Exercise data:
- Opening Delimiter -

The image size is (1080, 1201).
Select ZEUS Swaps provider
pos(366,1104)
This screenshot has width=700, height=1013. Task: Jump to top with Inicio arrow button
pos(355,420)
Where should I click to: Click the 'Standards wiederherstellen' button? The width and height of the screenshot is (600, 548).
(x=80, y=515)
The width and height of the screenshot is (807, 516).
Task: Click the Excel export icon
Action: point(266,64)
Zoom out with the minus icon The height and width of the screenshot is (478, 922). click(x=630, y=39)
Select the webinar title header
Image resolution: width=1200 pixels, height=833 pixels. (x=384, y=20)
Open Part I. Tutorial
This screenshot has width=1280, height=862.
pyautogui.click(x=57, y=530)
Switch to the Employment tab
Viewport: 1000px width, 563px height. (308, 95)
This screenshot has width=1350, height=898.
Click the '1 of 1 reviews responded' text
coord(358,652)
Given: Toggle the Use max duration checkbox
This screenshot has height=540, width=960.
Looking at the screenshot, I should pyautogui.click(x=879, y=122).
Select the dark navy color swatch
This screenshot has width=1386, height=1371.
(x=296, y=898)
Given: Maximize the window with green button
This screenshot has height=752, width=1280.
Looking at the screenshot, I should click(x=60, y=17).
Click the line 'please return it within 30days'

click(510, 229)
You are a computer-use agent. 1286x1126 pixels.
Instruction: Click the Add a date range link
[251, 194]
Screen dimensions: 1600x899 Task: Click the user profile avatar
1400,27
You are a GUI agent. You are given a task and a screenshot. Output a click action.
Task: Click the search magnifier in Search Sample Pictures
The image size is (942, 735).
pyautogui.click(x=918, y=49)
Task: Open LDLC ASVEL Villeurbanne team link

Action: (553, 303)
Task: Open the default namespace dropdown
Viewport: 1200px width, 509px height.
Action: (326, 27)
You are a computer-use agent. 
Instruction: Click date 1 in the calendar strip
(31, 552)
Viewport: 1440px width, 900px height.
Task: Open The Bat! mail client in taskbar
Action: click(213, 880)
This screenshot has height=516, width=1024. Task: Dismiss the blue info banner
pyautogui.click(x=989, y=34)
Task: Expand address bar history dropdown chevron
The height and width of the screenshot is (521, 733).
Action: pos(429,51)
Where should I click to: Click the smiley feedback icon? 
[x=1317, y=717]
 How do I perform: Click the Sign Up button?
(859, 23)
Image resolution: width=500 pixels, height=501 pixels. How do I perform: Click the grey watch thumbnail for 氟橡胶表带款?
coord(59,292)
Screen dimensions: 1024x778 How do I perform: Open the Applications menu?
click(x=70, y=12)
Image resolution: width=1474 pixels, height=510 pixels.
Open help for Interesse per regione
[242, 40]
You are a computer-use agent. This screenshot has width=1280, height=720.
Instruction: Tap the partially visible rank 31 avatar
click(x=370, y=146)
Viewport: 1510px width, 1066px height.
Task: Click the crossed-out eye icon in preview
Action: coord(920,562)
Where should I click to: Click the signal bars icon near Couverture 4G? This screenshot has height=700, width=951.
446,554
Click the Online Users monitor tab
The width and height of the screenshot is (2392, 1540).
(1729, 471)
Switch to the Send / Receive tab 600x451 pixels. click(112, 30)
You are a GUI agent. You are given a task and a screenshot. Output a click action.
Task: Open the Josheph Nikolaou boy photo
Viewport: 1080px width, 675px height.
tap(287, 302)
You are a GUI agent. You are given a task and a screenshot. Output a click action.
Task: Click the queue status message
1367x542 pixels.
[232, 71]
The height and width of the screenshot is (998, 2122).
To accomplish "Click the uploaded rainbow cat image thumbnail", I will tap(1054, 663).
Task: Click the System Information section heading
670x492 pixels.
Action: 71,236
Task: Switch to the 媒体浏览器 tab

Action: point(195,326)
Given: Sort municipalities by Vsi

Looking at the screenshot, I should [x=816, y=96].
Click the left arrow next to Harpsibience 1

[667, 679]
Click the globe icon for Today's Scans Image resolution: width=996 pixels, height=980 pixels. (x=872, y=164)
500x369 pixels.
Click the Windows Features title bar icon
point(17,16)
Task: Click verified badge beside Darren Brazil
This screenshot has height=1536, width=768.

- Closing Delimiter -

Exercise: Go through the records and pull out each line that includes the word "computer".

Answer for this exercise:
You are a computer-use agent. 1286x1126 pixels.
You are a computer-use agent. 
You are a computer-use agent. This screenshot has width=1280, height=720.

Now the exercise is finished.